TurnTrout 1 Dec 2023 12:55 UTC
LW: 4 AF: 4
0
AF
It could learn to generalize based on color or it could learn to generalize based on shape. And which one we get is just a question of which one is simpler and easier for gradient descent to implement and which one is preferred by inductive biases, they both do equivalently well in training, but you know, one of them consistently is always the one that gradient descent finds, which in this situation is the color detector.
As an aside, I think this is more about data instead of “how easy is it to implement.” Specifically, ANNs generalize based on texture because of the random crop augmentations. The crops are generally so small that there isn’t a persistent shape during training, but there is a persistent texture for each class, so of course the model has to use the texture. Furthermore, a vision system modeled after primate vision also generalized based on texture, which is further evidence against ANN-specific architectural biases (like conv layers) explaining the discrepancy.
However, if the crops are made more “natural” (leaving more of the image intact, I think), then classes do tend to have persistent shapes during training.
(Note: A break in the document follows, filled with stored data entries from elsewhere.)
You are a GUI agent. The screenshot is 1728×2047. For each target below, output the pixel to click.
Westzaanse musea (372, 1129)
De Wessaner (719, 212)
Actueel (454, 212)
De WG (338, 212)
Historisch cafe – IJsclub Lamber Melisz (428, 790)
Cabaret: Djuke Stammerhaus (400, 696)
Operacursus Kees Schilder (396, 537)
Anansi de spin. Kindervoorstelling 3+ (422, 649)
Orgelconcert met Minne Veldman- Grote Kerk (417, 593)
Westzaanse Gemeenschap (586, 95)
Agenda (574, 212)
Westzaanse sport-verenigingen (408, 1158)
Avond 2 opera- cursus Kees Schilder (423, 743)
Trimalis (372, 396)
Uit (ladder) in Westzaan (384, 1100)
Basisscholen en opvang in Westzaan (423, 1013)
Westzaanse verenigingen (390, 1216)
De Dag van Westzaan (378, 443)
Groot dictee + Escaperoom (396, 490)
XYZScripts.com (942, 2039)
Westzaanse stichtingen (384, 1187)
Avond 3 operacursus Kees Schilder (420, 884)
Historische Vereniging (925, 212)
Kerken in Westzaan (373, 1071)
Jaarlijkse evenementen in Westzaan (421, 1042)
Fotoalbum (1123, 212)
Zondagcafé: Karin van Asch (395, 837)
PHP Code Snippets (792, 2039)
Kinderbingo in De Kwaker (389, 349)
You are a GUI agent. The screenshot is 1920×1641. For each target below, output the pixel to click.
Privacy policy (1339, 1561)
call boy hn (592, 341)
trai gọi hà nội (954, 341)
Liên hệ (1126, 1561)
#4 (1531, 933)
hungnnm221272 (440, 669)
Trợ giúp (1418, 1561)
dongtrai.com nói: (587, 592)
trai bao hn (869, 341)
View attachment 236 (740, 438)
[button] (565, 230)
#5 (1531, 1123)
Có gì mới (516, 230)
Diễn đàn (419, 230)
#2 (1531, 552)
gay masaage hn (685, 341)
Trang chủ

Accordingly, networks reliably learn to generalize based on shapes (just like people do!).
- evhub 1 Dec 2023 21:55 UTC
  LW: 2 AF: 2
  0
  AF Parent
  
  As an aside, I think this is more about data instead of “how easy is it to implement.”
  
  This seems confused to me—I’m not sure that there’s a meaningful sense in which you can say one of data vs. inductive biases matters “more.” They are both absolutely essential, and you can’t talk about what algorithm will be learned by a machine learning system unless you are engaging both with the nature of the data and the nature of the inductive biases, since if you only fix one and not the other you can learn essentially any algorithm.
  
  Furthermore, a vision system modeled after primate vision also generalized based on texture, which is further evidence against ANN-specific architectural biases (like conv layers) explaining the discrepancy.
  
  To be clear, I’m not saying that the inductive biases that matter here are necessarily unique to ANNs. In fact, they can’t be: by Occam’s razor, simplicity bias is what gets you good generalization, and since both human neural networks and artificial neural networks can often achieve good generalization, they have to be both be using a bunch of shared simplicity bias.
  
  The problem is that pure simplicity bias doesn’t actually get you alignment. So even if humans and AIs share 99% of inductive biases, what they’re sharing is just the obvious simplicity bias stuff that any system capable of generalizing from real-world data has to share.